Hospitals keep these data under wraps because they’re worried people won’t want to come to their hospital if there are high rates of resistant bugs. Would you get your knee surgery at a hospital with the highest rate of resistant germs?

Well, actually, you might. High rates of resistance might reflect that a hospital treats the sickest, most complicated patients. So even if they do everything right, sometimes hospitals have high rates of drug-resistant infections because they’re taking care people with cancer on chemotherapy or after getting transplants. Hospitals don’t want to get penalized simply because they’re treating the sickest. “Nobody wants to be known as the hospital with the most antibiotic resistance,” Dr.
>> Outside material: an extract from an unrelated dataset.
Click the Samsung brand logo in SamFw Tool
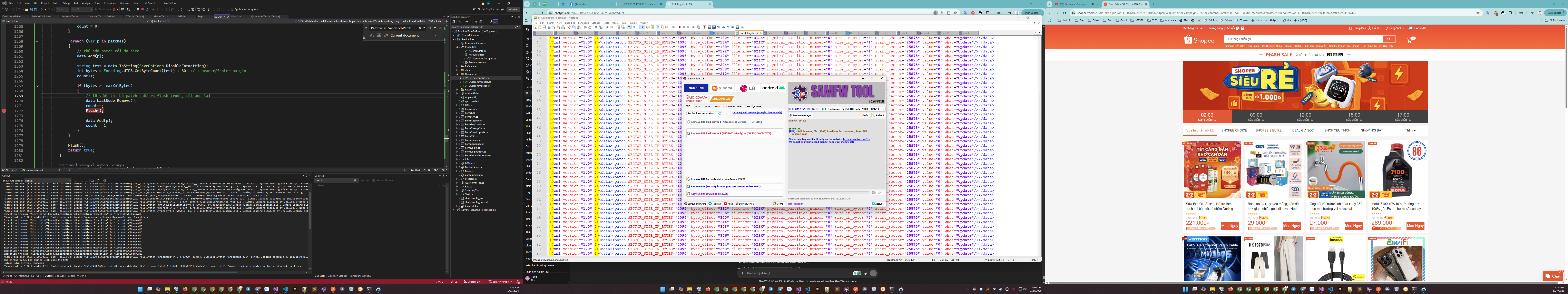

Larry Madoff, director of the Division of Epidemiology and Immunization at the Massachusetts Department of Public Health, told me.

The Department of Public Health collects data on resistant bacteria in the state through their antibiotic stewardship program. While transparency is a goal of the DPH, according to its interim director of communications, Scott Zoback, it doesn’t yet publicly release antibiotic resistance data. As they deal with over 300 data streams, releasing raw data could cause more confusion than clarification, he said. Also releasing the data might make hospitals less willing to share in the future -- on drug resistant bacteria and beyond. “Anybody is more prone to share data in a confidential way,” Dr. Madoff said. “A lot of public health is done in private.”

Still, more transparency is needed. While Massachusetts is a step ahead by even collecting the data, other states in New England don’t collect these data. Hospitals in those states aren’t required to report their antibiograms to anyone, not even to share them with each other.

Here’s where HealthMap’s efforts come in. Collecting data in non-traditional ways seems to work best when traditional public health efforts fail. HealthMap was out in front of the ebola epidemic in 2013, reporting on the outbreak more than a week before the World Health Organization released its information.

Earlier this month, reports disclosed that a new superbug (part of the family of bacteria known as CRE) is on the rise in the U.S. It's one of the germs resistant to most antibiotics, and it's also actively tracked by ResistanceOpen.

And there are other germs looming. For instance, another recent report noted that a bacteria in China was found to be resistant to the antibiotic of last resort: colistin.

You’ve probably never heard of colistin — nor ever gotten it to treat a strep throat, urinary tract infection or ear infection. That’s because it has a lot of side effects. It was discovered in the 1940s and found to cause problems with kidney function -- usually reversible -- but it fell out of use once safer antibiotics came around.

But precisely because it’s used infrequently, bacteria are usually susceptible to it. So the superbugs we hear about -- the ones that are resistant to almost all antibiotics -- can still usually be treated with colistin.

We knew these bugs were coming because colistin has been used to help pigs and other livestock put on weight more quickly. Since it was developed so long ago, it’s cheap and easy to get.

There’s been colistin resistance before, but this time is different. Previously, the resistance was more of a chance mutation -- something that happened once but couldn’t be spread to other bacteria to make them resistant too. The report, which appeared in the journal The Lancet Infectious Disease, showed that now the gene that creates the resistance is being transferred from bacteria to bacteria on a plasmid, a circular piece of DNA that can be shared between species.

That means not only is colistin resistance a big issue, but now it is likely to spread quickly. While it hasn’t yet reached the United States, ResistanceOpen will be one place to watch to find out when it does. In the meantime, there are lots of other resistant germs in your area to keep watch on.